» **TASKS TO PERFORM**
1. Using the passage below on family planning and Black women, explain why many African American women turned to sterilization. Answer in one to three sentences.
2. In the passage below on family planning and Black women, which nationalist group partially supported access to birth control and free abortions?
3. Go on with the passage below on family planning and Black women, picking up right after its final sentence.

» **SOURCE TEXT**
== == ==

The establishment of family planning programs in mainly Black and Latino urban areas in the South caused a division between white conservatives. On one hand, some whites wanted programs that implemented eugenical ideas about reducing the populations of people of color. On the other hand, a strong portion of the conservative white American population was threatened by the idea of all women controlling their fertility. They were especially concerned that white women would have access to family planning intended for women of color. In clinics throughout the South, white women were actively discouraged from using these services, such as in Louisiana and Arkansas. This split among conservatives over family planning was not healed until after Nixon, when Ronald Reagan helped launched the “Moral Majority” to put conservatives back in power in 1980.

In the 1970s there was a lack of visible Black male support that had been visible from the 1920s until the rise of the Black Power Movement. Many Black Nationalist organizations such as the Black Muslims of the Nation of Islam, the NAACP sector in Pittsburgh, and the Black Power Conference strongly opposed abortions by linking it to genocide. The Black Panther Party was the only nationalist group that partially supported the accessibility of birth control and free abortions even as it split largely along gender lines.

The birth control clinics established by Sanger did not provide all the necessary resources or services demanded, so that Black women did not have a variety of options before the legalization of birth control in the 1960s. Even though programs and projects were launched aiming to reach African American women such as the 1939 Negro Project, they never developed the capacity to meet the overwhelming needs of the population, especially in rural areas. Black women were limited to refraining from intercourse or adopting methods such as the usage of condoms, spermicidal douching or practicing the withdrawal method. Black women who sought an abortion did it illegally through the assistance from doctors, midwives and quacks. The lack of access to appropriate contraceptives and abortion caused many African American women to resort to sterilization as a means to avoid unwanted pregnancies.

== == ==

» **SUPPLIED MATERIAL**
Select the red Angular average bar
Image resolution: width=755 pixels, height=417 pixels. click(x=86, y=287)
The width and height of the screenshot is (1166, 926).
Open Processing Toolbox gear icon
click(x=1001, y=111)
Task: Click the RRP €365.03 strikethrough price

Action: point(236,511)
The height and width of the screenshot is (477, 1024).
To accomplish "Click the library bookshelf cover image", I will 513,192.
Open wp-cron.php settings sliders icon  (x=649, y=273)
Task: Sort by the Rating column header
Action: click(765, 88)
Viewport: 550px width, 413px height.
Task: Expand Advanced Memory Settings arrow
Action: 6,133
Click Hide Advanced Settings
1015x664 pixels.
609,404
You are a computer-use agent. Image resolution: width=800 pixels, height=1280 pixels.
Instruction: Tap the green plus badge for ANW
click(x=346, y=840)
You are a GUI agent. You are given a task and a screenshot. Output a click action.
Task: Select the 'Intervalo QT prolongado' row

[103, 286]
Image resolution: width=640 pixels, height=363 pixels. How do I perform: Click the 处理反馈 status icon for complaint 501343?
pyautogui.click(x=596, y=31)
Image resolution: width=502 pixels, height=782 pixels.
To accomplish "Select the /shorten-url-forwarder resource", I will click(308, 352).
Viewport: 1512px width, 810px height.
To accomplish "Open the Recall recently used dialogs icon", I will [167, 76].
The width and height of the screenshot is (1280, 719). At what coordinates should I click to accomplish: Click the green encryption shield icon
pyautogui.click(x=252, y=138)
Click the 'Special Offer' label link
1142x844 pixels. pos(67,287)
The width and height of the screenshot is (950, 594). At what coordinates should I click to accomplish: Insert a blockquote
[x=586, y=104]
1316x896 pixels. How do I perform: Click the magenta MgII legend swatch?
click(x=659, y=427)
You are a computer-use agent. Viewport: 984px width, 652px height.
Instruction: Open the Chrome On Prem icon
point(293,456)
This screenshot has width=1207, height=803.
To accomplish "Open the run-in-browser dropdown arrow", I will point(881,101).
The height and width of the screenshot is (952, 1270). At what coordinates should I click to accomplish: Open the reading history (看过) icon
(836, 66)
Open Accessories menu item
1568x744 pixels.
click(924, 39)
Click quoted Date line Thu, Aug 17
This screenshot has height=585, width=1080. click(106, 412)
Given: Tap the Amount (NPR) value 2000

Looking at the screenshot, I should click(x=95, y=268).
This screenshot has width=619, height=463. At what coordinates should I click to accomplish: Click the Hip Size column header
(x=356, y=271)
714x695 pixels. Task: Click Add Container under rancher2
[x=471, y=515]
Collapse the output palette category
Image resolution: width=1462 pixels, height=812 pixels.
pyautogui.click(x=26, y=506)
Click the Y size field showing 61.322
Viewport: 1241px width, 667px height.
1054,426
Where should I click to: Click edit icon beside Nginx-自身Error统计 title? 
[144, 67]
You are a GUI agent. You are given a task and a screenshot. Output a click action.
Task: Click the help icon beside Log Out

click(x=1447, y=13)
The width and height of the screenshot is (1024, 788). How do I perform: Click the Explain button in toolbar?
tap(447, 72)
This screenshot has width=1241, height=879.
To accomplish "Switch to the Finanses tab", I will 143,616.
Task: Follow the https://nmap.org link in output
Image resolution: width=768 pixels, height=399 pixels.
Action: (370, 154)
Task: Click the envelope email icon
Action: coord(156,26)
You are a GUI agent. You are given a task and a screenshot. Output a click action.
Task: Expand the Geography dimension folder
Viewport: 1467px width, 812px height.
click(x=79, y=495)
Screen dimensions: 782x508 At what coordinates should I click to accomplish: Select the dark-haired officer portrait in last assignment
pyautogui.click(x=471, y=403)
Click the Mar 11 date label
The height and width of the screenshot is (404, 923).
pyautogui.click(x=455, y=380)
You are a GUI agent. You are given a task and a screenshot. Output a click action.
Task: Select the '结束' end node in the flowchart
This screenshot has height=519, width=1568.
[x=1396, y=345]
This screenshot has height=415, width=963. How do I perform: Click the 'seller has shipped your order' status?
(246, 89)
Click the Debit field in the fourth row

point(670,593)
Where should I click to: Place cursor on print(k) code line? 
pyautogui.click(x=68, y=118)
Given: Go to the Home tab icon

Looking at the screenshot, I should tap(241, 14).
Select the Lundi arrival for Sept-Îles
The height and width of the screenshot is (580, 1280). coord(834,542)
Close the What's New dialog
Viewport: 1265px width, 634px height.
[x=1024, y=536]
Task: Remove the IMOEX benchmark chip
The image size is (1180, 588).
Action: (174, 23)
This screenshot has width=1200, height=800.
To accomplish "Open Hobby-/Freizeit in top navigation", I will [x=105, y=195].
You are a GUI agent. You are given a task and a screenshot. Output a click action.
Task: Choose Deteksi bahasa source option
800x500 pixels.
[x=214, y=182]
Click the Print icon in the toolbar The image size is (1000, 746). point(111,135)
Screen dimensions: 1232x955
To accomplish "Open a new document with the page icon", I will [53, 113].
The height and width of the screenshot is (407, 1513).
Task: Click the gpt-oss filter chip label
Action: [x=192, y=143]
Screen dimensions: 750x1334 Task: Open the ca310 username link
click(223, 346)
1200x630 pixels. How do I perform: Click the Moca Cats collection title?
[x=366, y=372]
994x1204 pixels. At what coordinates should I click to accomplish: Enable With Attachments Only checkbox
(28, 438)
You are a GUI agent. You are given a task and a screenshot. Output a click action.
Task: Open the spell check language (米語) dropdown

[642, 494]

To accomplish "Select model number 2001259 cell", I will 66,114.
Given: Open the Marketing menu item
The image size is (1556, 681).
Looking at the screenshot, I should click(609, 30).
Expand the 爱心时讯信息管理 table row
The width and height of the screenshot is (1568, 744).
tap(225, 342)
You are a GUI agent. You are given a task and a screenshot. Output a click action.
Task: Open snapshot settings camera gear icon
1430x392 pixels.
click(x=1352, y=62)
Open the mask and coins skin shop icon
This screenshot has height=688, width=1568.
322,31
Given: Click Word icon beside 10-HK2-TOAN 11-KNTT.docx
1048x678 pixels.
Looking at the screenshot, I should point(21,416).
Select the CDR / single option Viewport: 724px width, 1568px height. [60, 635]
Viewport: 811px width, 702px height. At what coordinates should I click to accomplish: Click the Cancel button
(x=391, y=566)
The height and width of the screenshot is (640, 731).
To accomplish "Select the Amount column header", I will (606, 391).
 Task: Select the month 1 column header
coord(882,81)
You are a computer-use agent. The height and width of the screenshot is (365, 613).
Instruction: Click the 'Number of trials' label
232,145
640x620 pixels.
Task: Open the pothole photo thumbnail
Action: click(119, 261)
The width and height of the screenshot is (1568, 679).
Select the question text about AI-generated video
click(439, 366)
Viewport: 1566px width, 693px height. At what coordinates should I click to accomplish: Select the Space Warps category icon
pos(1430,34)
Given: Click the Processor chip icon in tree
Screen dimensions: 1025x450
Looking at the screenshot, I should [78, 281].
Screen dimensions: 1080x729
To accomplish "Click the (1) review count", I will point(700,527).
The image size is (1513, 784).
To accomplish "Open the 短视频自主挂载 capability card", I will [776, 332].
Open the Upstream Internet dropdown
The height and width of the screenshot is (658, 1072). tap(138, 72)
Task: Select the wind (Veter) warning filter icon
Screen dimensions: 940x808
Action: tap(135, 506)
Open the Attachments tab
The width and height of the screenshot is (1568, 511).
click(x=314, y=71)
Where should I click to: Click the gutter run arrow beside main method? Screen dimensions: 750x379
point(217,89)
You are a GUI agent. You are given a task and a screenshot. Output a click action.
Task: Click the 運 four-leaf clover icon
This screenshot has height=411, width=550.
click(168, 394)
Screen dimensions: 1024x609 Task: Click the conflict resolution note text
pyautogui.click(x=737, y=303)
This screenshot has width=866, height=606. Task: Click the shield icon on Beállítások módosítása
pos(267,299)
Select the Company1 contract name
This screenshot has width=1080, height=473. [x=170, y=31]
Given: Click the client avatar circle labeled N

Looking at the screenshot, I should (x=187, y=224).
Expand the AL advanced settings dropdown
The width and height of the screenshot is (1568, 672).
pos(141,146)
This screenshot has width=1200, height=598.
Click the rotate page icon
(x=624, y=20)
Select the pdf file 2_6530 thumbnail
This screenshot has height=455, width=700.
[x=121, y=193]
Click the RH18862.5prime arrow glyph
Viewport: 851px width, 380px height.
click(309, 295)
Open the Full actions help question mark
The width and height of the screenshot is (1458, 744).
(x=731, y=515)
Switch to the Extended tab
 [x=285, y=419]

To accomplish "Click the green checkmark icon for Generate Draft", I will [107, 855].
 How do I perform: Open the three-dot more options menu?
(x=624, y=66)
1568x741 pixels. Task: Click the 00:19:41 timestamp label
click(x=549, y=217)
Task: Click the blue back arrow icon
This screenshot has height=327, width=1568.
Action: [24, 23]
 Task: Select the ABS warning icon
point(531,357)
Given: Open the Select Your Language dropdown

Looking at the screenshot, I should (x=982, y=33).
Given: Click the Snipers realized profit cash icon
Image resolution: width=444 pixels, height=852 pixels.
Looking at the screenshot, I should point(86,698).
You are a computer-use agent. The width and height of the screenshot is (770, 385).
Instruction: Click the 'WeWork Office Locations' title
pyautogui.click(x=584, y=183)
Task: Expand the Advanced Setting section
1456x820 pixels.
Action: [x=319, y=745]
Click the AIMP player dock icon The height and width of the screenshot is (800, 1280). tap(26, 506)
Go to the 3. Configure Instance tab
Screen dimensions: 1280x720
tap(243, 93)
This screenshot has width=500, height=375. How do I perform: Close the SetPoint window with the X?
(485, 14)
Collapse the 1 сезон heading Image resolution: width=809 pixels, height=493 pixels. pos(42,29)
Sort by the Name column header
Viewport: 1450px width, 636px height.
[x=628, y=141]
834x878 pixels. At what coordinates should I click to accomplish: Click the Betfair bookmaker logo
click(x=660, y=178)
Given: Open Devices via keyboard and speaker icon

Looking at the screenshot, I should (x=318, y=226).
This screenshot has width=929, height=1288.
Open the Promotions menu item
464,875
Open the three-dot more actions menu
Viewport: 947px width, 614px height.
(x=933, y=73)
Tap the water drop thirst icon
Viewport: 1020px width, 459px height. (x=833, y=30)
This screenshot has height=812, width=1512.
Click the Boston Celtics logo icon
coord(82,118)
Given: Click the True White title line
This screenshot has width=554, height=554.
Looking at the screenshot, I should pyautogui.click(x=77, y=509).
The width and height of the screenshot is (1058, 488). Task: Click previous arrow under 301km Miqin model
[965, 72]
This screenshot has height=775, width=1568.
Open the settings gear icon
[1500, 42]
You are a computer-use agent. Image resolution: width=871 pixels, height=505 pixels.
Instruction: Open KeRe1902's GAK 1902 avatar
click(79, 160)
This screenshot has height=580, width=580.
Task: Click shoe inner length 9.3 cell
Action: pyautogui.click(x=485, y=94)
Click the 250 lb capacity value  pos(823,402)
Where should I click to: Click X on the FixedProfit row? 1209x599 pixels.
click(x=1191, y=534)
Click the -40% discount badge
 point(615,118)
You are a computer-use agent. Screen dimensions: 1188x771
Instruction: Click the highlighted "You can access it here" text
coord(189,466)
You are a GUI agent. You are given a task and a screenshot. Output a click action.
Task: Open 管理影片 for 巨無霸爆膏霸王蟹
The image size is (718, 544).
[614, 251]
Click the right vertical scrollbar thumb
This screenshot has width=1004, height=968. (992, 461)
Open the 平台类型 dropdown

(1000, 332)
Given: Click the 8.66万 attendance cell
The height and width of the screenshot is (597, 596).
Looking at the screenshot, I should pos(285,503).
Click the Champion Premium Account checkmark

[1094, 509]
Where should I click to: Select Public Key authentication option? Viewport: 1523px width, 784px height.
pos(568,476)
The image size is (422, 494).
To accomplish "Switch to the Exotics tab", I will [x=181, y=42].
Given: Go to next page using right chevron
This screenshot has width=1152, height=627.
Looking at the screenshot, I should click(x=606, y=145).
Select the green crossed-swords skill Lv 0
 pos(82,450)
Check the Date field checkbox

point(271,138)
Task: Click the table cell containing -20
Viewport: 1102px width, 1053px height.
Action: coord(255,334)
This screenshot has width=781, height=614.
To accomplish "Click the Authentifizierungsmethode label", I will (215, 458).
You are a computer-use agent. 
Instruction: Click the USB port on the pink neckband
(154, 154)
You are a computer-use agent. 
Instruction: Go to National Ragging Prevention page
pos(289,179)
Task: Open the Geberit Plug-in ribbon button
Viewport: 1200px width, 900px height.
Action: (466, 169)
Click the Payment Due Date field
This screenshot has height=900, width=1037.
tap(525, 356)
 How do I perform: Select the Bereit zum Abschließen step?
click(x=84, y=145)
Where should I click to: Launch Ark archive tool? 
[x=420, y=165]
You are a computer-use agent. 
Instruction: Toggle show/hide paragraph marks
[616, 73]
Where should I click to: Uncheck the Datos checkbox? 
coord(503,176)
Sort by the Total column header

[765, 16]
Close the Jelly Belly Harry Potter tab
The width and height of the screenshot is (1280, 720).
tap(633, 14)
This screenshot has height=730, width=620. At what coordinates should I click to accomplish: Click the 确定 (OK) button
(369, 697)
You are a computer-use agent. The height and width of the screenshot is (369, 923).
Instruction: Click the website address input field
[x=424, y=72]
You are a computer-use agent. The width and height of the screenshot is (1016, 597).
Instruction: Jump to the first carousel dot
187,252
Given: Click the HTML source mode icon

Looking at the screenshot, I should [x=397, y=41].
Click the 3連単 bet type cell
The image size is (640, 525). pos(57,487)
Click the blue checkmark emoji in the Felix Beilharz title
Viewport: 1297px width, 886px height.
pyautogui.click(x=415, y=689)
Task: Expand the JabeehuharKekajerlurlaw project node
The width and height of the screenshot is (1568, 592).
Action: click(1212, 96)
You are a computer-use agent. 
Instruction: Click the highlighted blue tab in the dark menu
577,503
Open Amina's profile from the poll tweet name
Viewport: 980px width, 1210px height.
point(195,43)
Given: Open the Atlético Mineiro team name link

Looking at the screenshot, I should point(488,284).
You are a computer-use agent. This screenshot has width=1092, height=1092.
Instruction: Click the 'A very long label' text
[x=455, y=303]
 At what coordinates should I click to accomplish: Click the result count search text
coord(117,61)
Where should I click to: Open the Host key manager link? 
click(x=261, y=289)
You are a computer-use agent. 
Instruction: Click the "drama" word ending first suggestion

== == ==

» **YOUR WRITTEN ANSWERS**
1. Many African American women could not get appropriate contraceptives or abortions. With that lack of access, they turned to sterilization to avoid unwanted pregnancies.

2. The Black Panther Party.

3.
The failure to achieve reproductive justice led many desperate women to take matters into their own hands and establish an “underground railroad” movement to secure abortions. Before abortion was legalized in 1973, many women went to illegal practitioners. In the 1960s, underground abortion was made possible by churches, community based referral services and supportive doctors. In Chicago, an underground network called Jane started in 1969 to address the problem of the lack of safe and affordable abortions. The women of Jane, including several African American pioneers, learned how to perform abortions at a lower cost than the rates other illegal practitioners were charging.

After the 1973 Roe v. Wade Supreme Court decision that legalized abortion, Black feminist leadership flourished. For example, in the early 1970s Byllye Avery, founder of the National Black Women’s Health Project in 1984, traveled to New York a great deal helping women obtain abortions because she was a member of a referral network. But she soon realized that trips to New York to obtain illegal abortions were not reasonable options for all women. She instead decided to co-found the Gainesville Women’s Health Center in 1974 with several white women and learned to perform abortions. The National Council of Negro Women issued a statement in support of Roe in 1973, while the National Political Congress of Black Women, the Coalition of 100 Black Women, and other important organizations affirmed the right of African American women to self-determination and bodily integrity.

Countless other African American women have fought for reproductive justice and histories are just now being written about them. From the “granny” midwives during slavery to leaders like Angela Davis and Dorothy Roberts, African American women continue the fight for their human rights to control their bodies and their destinies.